Why Malta needs the Fourth Estate

The electoral result we saw in March 2013 was itself confirmation that the electorate had rejected that government over those issues. But this doesn’t give the incoming administration a licence to repeat the same mistakes.

Cartoon by Mark Scicluna
Cartoon by Mark Scicluna

There is increasing evidence that Parliament, in its present composition, can no longer fulfil some of its basic functions.

Part of the reason for this is historical. The party currently in Opposition has spent some 25 years in government, where it was responsible for all the issues for which it now tries to hold government to account. On paper, it has every right to do this job. A democracy is as strong as its Opposition, for it is only the opposition party that can exercise some form of scrutiny and control over the government of the day.

Yet, as evidenced by the recent power station debate, its own longevity in power has hamstrung the Nationalist opposition’s ability to carry out this task effectively. When faced with legitimate questions over its energy policy, the present government responded by simply reminding the Nationalist opposition of the questionable decisions it had taken when in government up to only two years ago.

Instead of answering questions over the as-yet unclear contractual obligations the Maltese government is currently incurring on behalf of the taxpayer, energy minister Konrad Mizzi called for a police investigation into an earlier, unrelated energy contract issued by the Nationalist government on the eve of the last election.

This is hardly a satisfactory response. The electoral result we saw in March 2013 was itself confirmation that the electorate had rejected that government over those issues. But this doesn’t give the incoming administration a licence to repeat the same mistakes.

For much the same reason, today’s Opposition can hardly even voice concern with government policy without it coming across as being distinctly hypocritical. It cannot, for instance, insist on Labour securing a ‘responsibility sharing’ agreement with the EU over immigration, when its own past efforts in that direction were fruitless. Even on the energy issue alone, the Opposition is right to ask questions… but cannot also be taken seriously in view of its own record in the same department.

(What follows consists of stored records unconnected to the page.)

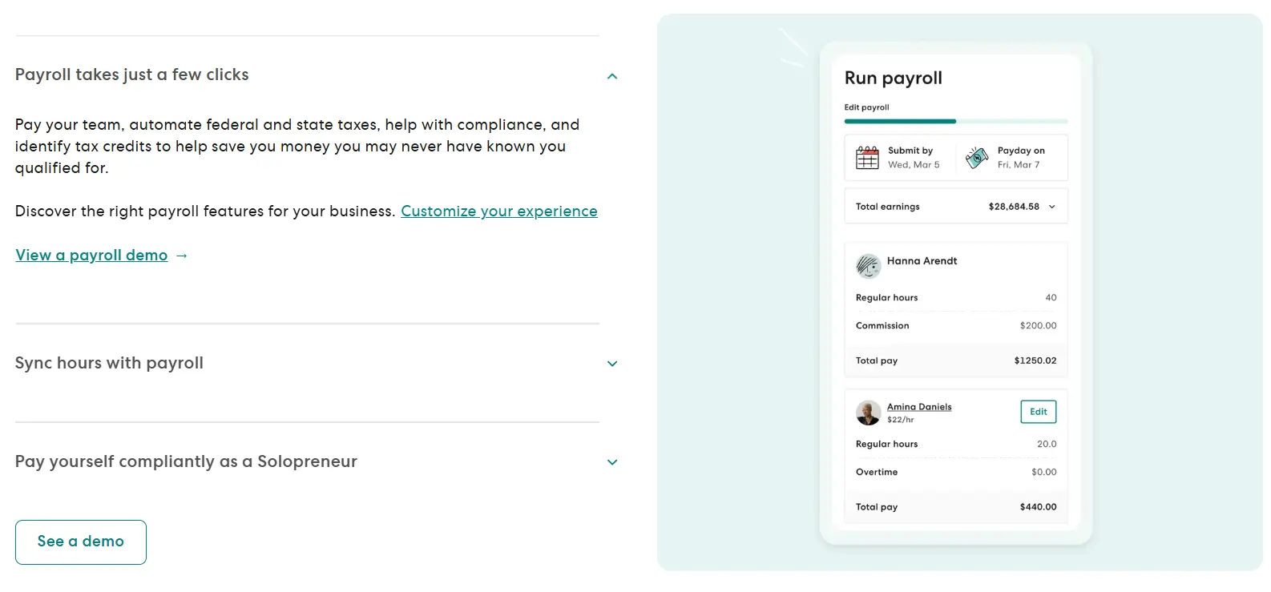
Task: Click the See a demo button
Action: [x=81, y=542]
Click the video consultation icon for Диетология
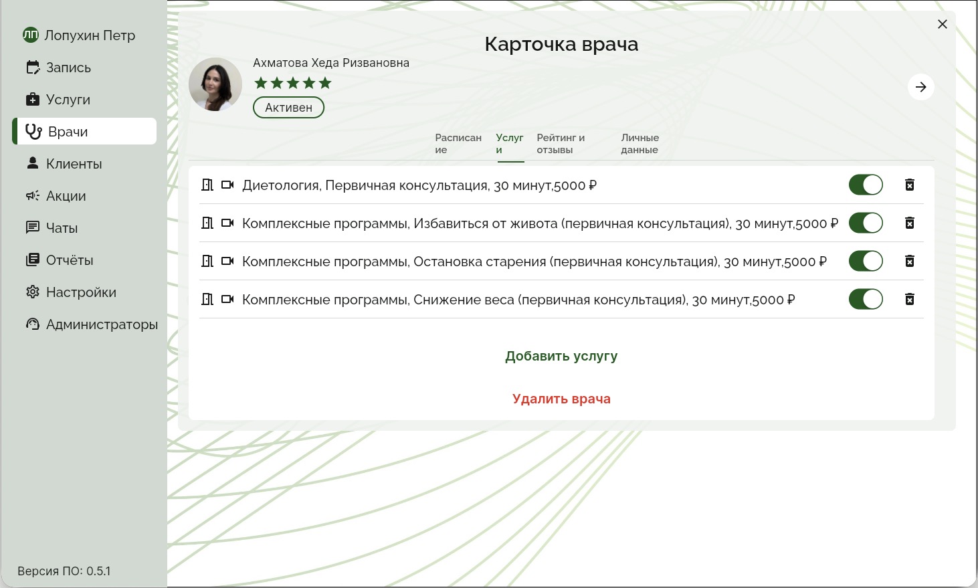Screen dimensions: 978x588 [227, 185]
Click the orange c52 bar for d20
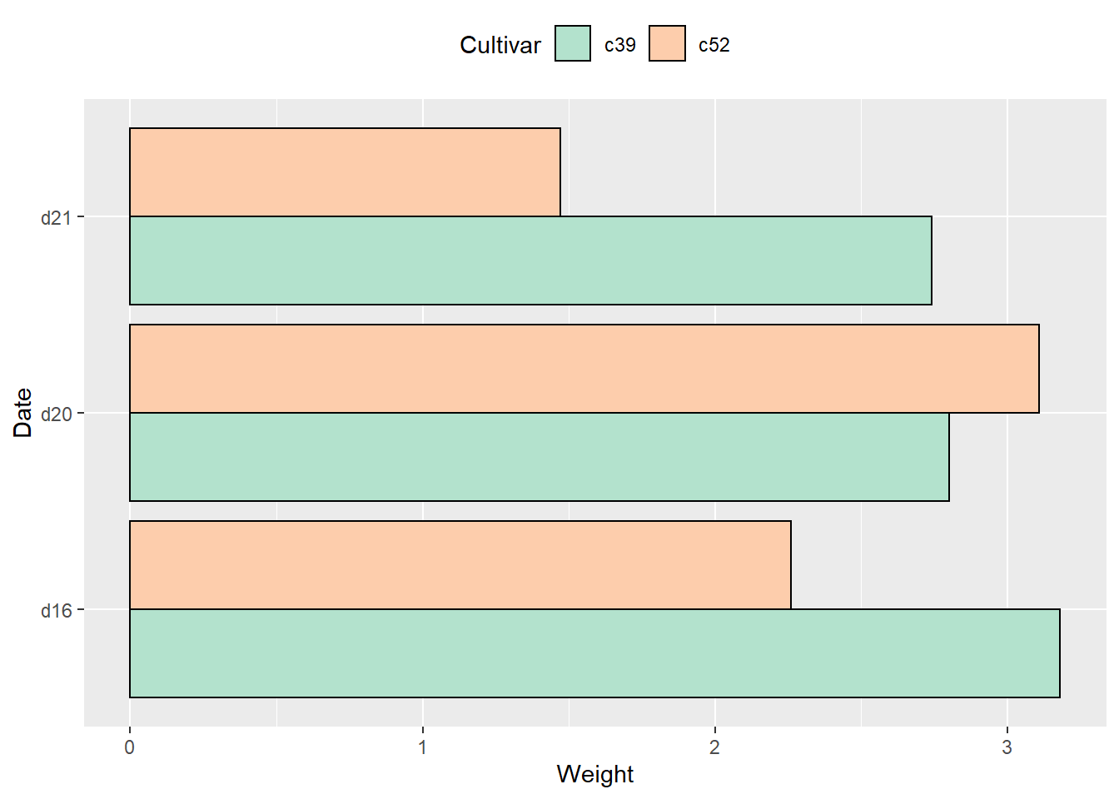 point(584,369)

As a result, the Labour government can get away with behaving as though the opposition doesn’t exist at all. It seems to think it has carte-blanche to silence its critics interminably, on the ground that they fared no better when the decision-making process was in their hands.

This is clearly an unsustainable approach to governing a country. The only conclusion we are left with is that the institution that has a privileged status at law – which can insist, for instance, on the publication of government contracts – uses this privilege to serve its own partisan interests. This leaves the country with no entity that has unfettered ability to hold the political class to account. Ideally, this is where the media should step in as the so-called Fourth Estate.

It was precisely to address this evident flaw in the current parliamentary situation that MaltaToday joined two other English language newspapers, The Times and The Independent, to form a common front in favour of a Yes vote in next year’s referendum on spring hunting.

This is yet another issue which the political class, acting out of their own self-interest, had collectively failed to address in a way that reflects public opinion. Regardless of one’s views on spring hunting, it remains a fact that the two parties represented on both sides of the house had gravitated to almost identical positions over the years. Both claim to want to ensure that hunters’ rights are respected at European level; both are locked in an arms race to appeal for the votes of a sizeable single-issue lobby (there are 10,000 licensed hunters).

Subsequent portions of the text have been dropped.